The Fourth Circuit held that a president’s reputation for honesty has to be read into his official acts. If only that rule were retroactive to Obamacare.

Fourth Circuit decision should apply to Obama liesEagle-eyed readers will have noticed that I haven’t comment on the latest atrocity from the Fourth Circuit, in the form of a decision striking down Trump’s executive order limiting new immigration from countries harboring terrorists — countries that, not coincidentally, are Muslim majority. That same order, it should be noted, targeted only six countries, leaving untouched most of the world’s Muslim majority countries.

Although the decision is long, it can be summed up in a single sentence that the Fourth Circuit included to describe its take on “an Executive Order that in text speaks with vague words of national security, but in context drips with religious intolerance, animus, and discrimination.” In other words, the order itself meets Constitutional standards; the Court rejects it because it comes from Trump.

Since I blog for pleasure not money, I most certainly do not get paid enough to slog through a constitutionally infirm, badly reasoned political hit piece from an ostensibly “neutral” federal court. I therefore left the legal analyses to better thinkers than I ever will be; e.g., Hans von Spakovsky, >David Rivkin and Lee Casey, Paul Mirengoff, and John Hinderaker.

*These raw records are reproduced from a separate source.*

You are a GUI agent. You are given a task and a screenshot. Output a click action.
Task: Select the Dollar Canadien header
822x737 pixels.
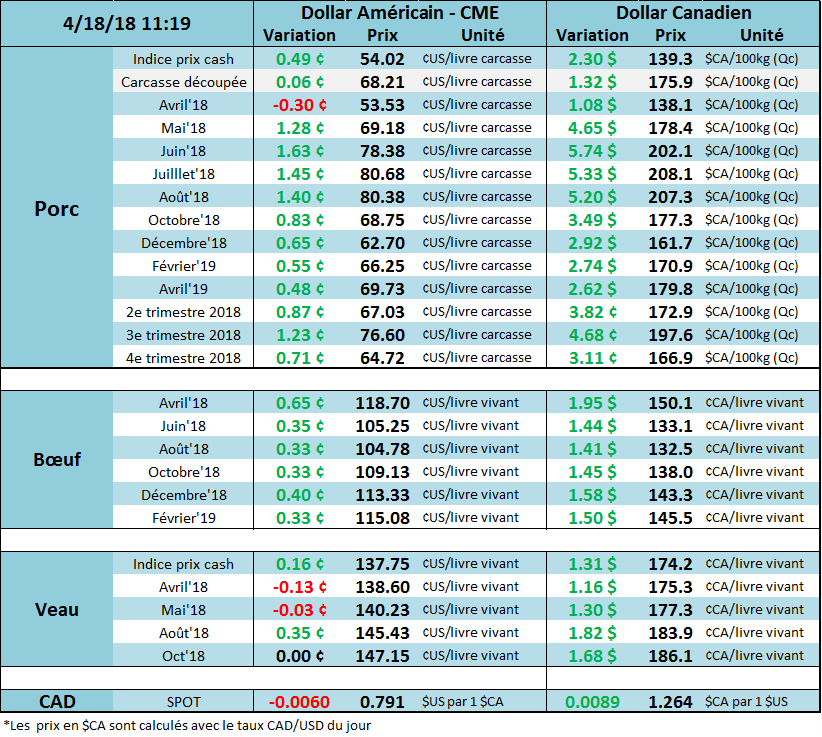[683, 13]
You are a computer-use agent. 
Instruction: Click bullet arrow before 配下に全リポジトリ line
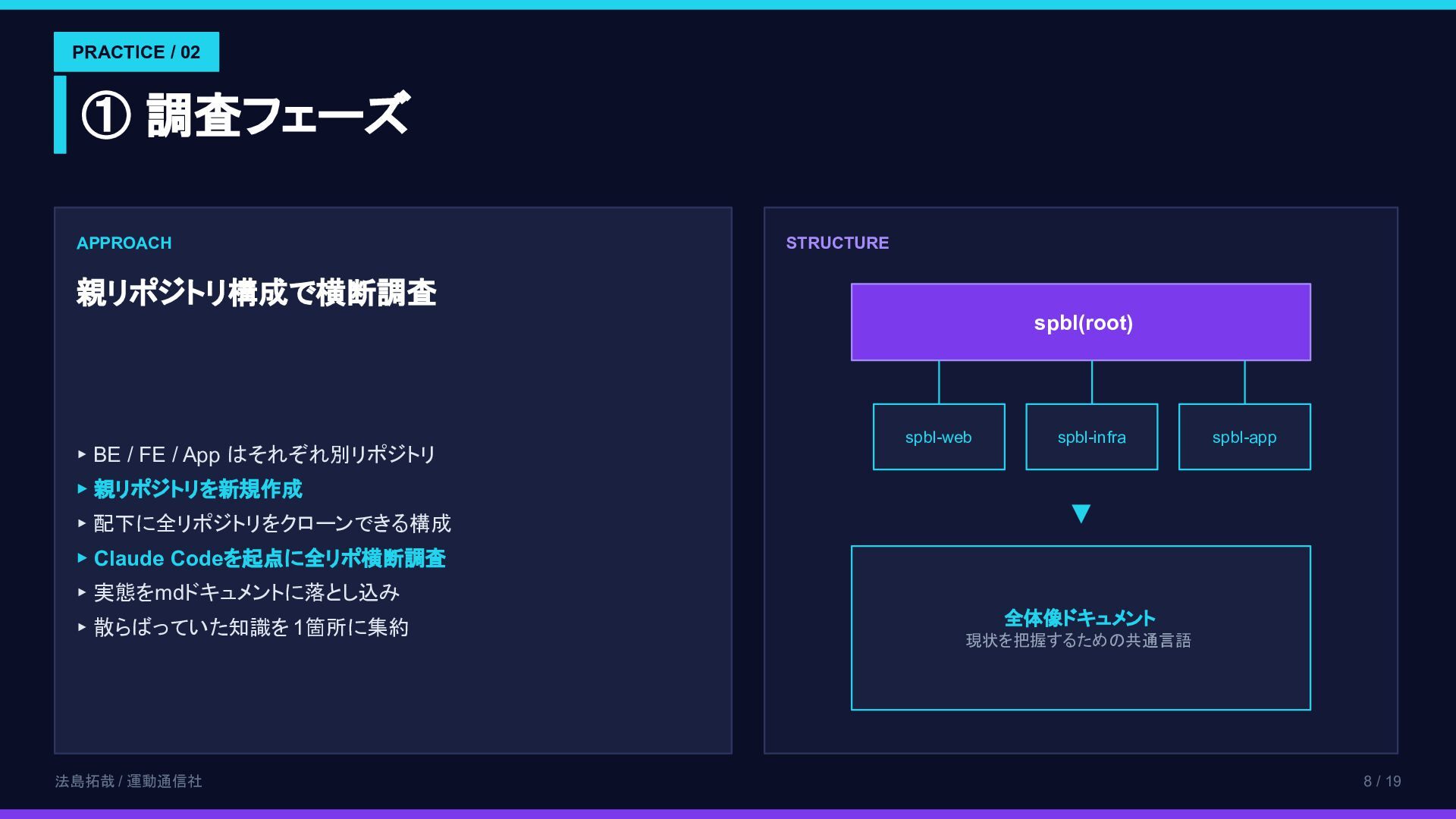pyautogui.click(x=82, y=523)

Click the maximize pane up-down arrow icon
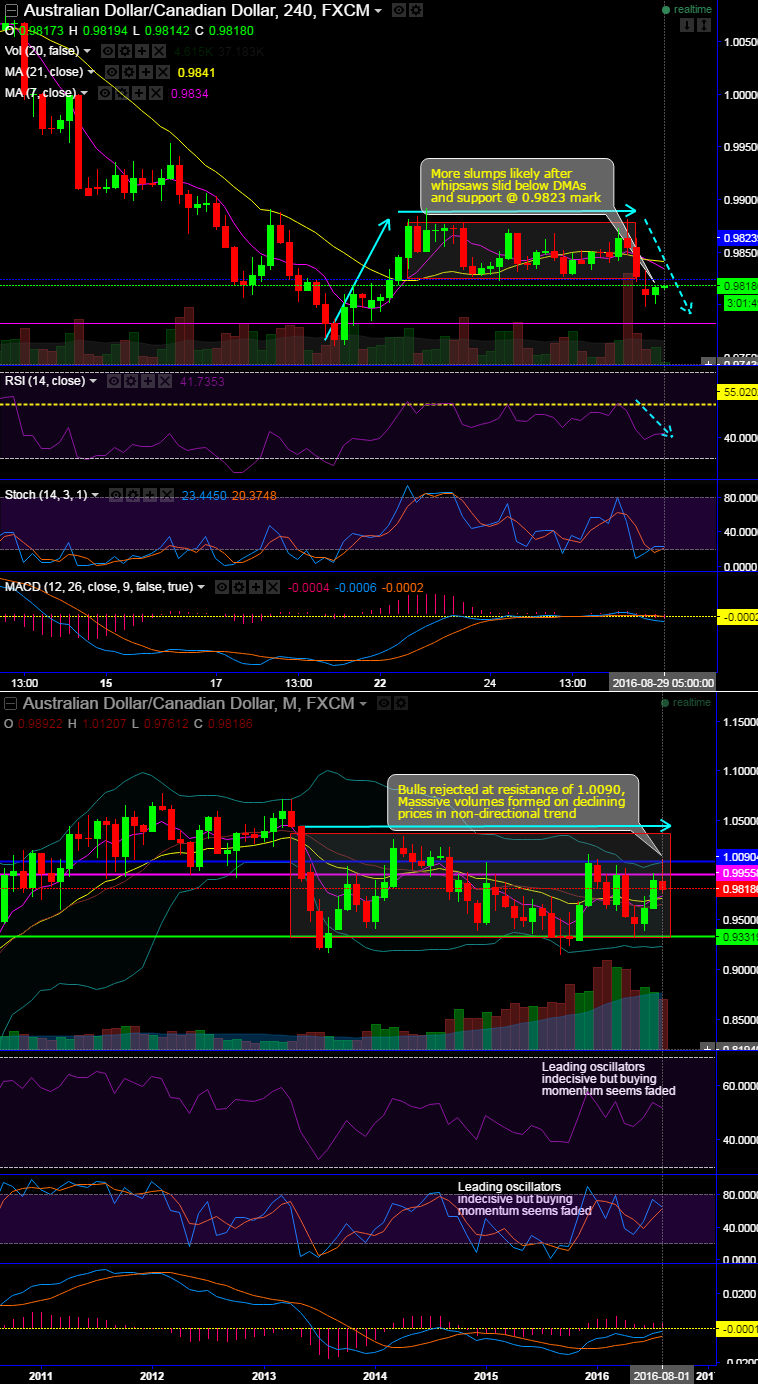pos(705,28)
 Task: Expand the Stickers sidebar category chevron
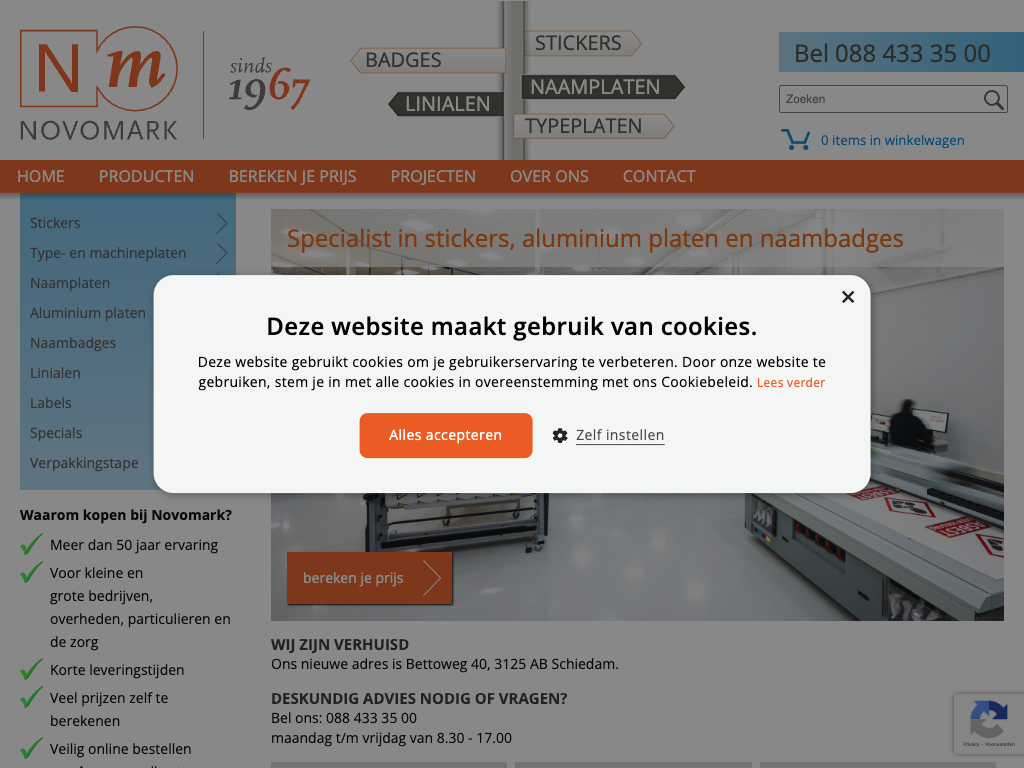222,223
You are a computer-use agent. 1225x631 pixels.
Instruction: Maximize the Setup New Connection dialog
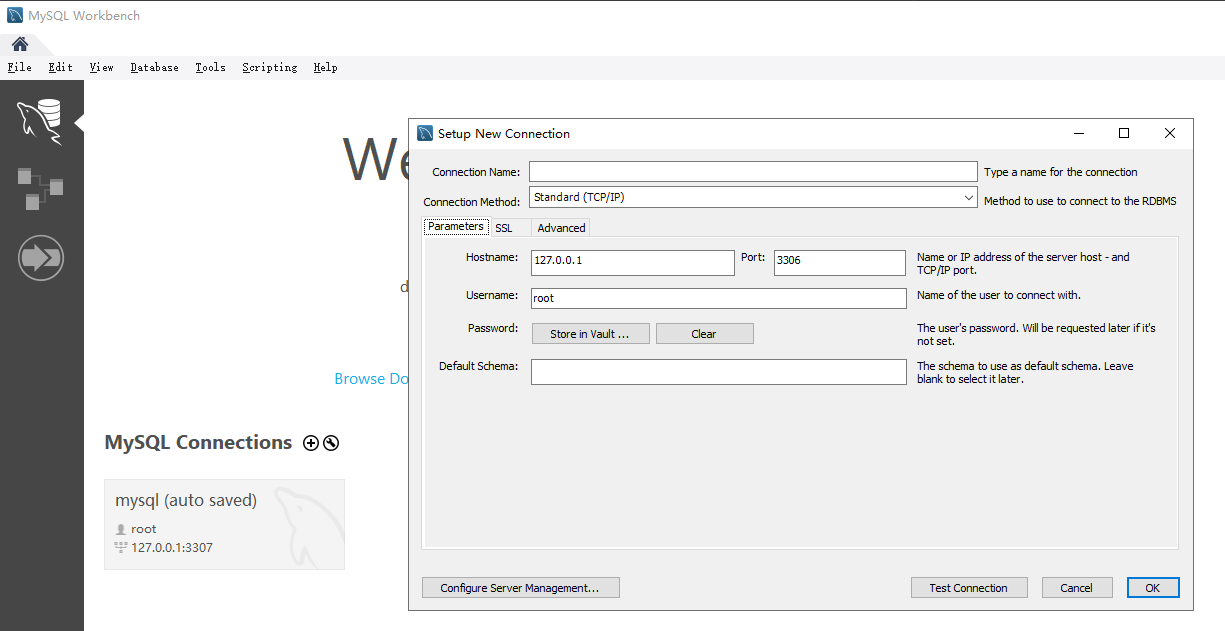pos(1123,133)
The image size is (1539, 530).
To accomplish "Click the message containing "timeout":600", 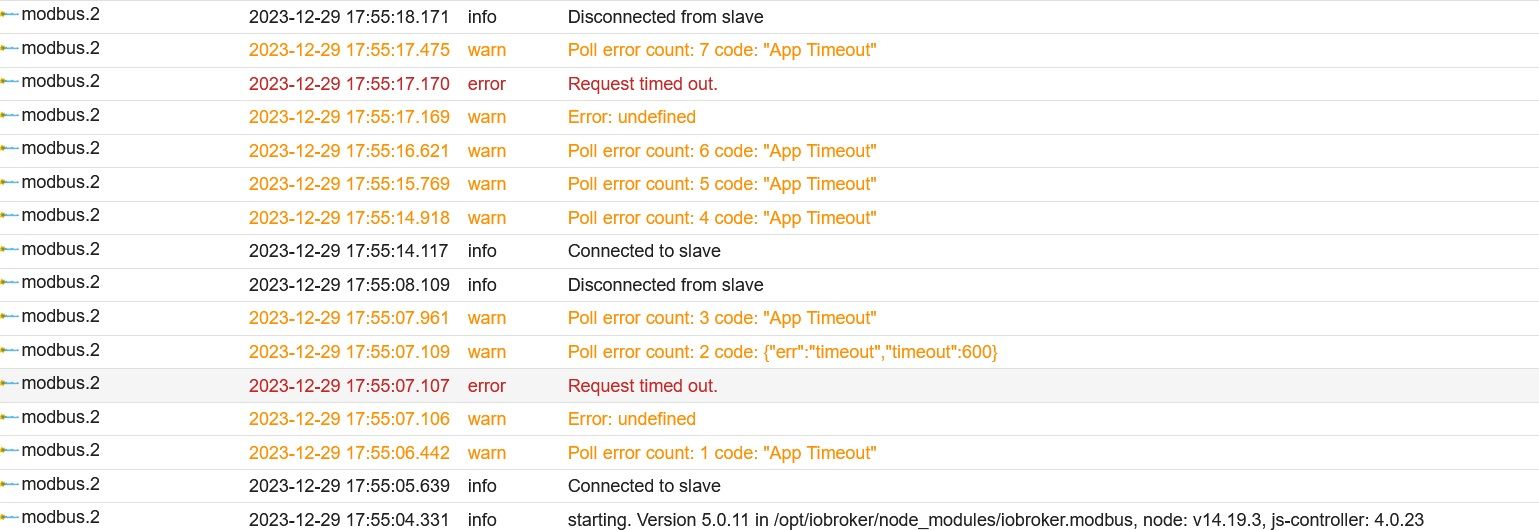I will [x=783, y=352].
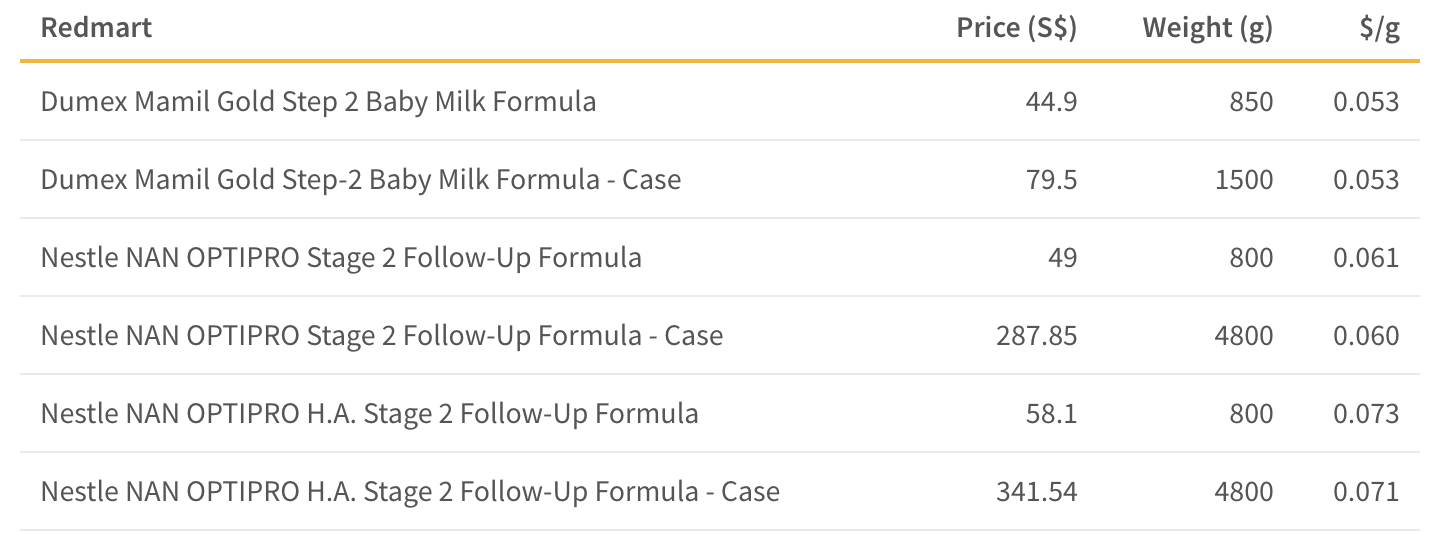Select the 58.1 price cell
Viewport: 1448px width, 550px height.
pyautogui.click(x=1051, y=414)
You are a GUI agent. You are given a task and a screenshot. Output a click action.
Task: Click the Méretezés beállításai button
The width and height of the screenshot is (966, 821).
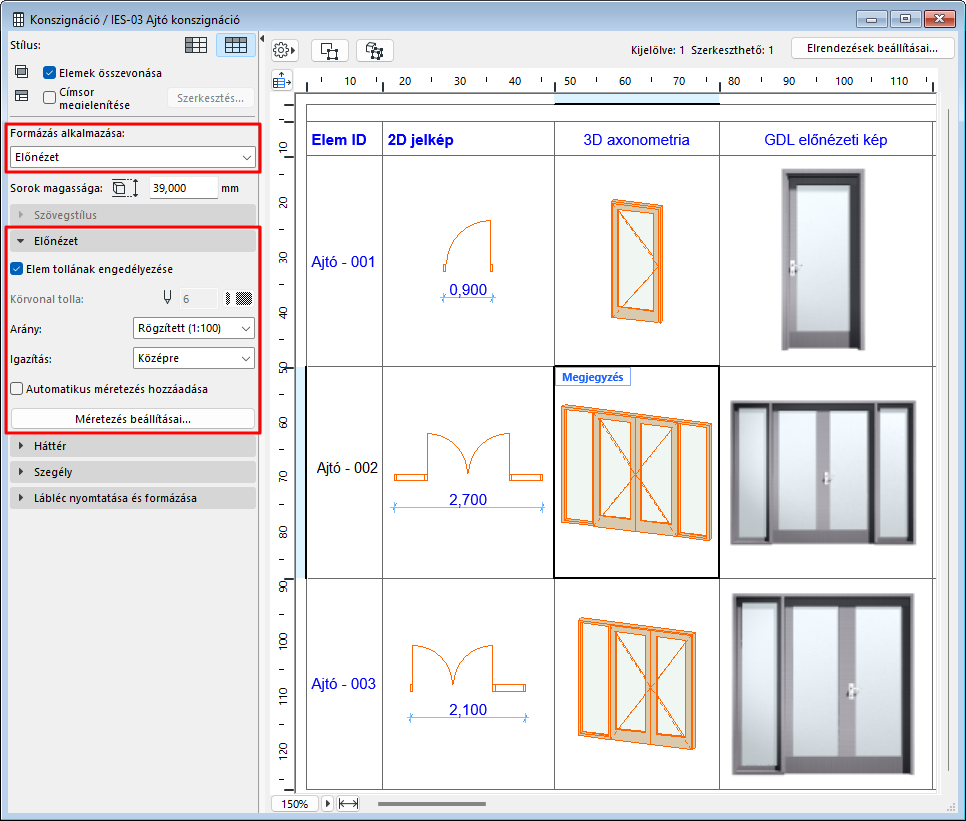(x=132, y=419)
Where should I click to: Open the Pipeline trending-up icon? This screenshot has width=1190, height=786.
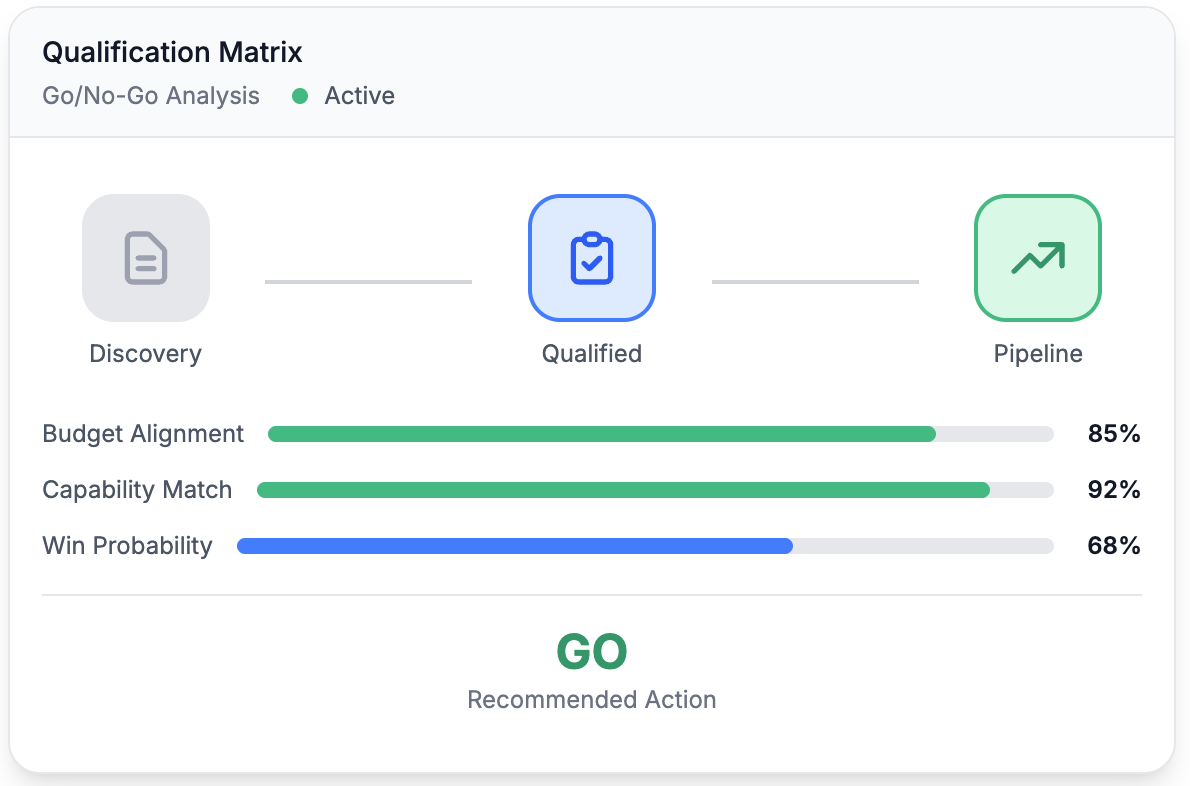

The only reason I mention that misbegotten excuse for legal reasoning is because of a Washington Post article about Trump’s defeat at the hands of the Fourth Circuit. You don’t even have to read the article to get the point. Here’s the Facebook link the WaPo put up to promote its article:

If the standard for reviewing orders and legislation is whether the president who backs them is to be believed or not, I’m pretty sure that means that the Court must reverse Obamacare. After all, it was Obama who got rewarded Politifact’s “Lie of the Year” for promising the American public that, if they liked their [policy, doctor, hospital] they could keep their [policy, doctor, hospital]. That doesn’t even touch upon the lies about premiums and deductibles. I’m pretty sure that under the new standard from the Fourth Circuit, Obamacare was void from the moment Obama proposed it, the Democrats pushed it through Congress, and Obama signed it.